Palestinian President Mahmoud Abbas is set to meet U.S. President Barack Obama at the White House today, amidst low expectations for an Israeli-Palestinian peace process that has stalled despite strenuous U.S. efforts.
Abbas arrives having rejected major American proposals, including the stipulation that Palestinians recognize Israel’s right to exist as a Jewish state, which Secretary of State John Kerry now says would be a “mistake.”
In an article Monday in the Washington Post, foreign affairs columnist Jackson Diehl observes that President Obama’s continued insistence that Abbas is a moderate leader conflicts with reality:
The Palestinian president–who was elected to a four-year term in 2005 and has remained in office for five years after its expiration–turned down President George W. Bush’s request that he sign on to a similar framework in 2008. In 2010, after Obama strong-armed Netanyahu into declaring a moratorium on Jewish settlement construction in the West Bank, Abbas refused to negotiate for nine of the designated 10 months, then broke off the talks after two meetings.

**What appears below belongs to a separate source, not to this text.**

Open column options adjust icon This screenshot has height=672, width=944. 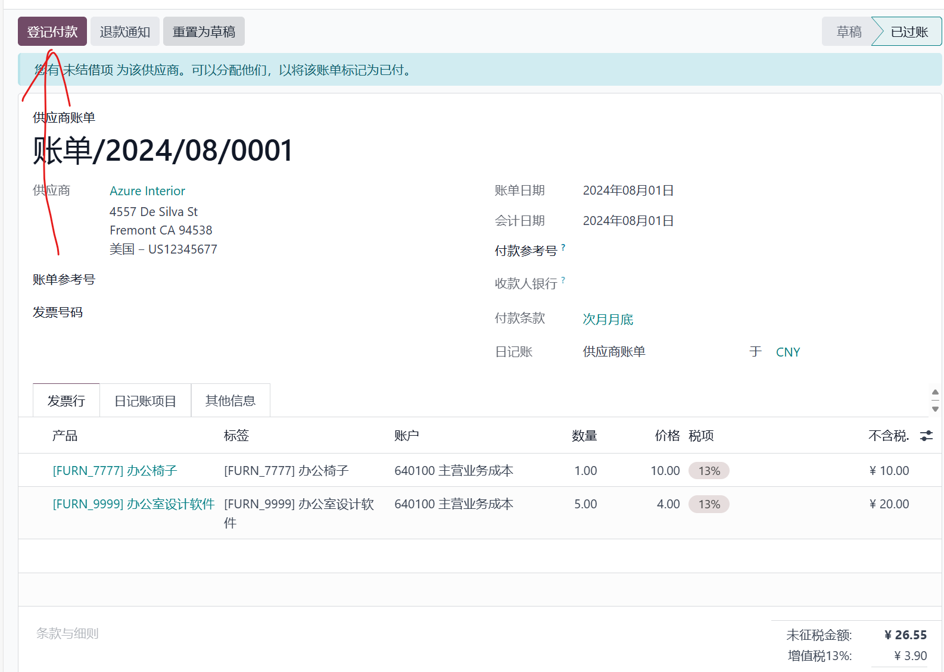pos(926,436)
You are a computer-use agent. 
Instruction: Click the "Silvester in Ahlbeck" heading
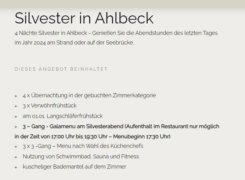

Abbas agreed to Kerry’s proposal for another nine-month negotiating window last year in exchange for Israel’s release of more than 100 Palestinian prisoners, including many convicted of murdering civilians. Abbas hailed them as heroes. Then he embarked on a public campaign to deep-six the two principal provisions Israel has sought in the U.S. framework, both of which have had Washington’s support. One would allow Israeli soldiers to remain along the Palestinian-Jordanian border during an extended transition period; the other would involve Palestinian recognition that Israel is a Jewish state.
The reason Abbas rejects U.S. policies, and denounces them publicly, Diehl notes, is that there are virtually no consequences when the Palestinian leadership defies the Obama administration. In contrast, Israel has had to endure condemnation and pressure from Obama, Kerry, and former Secretary of State Hillary Clinton.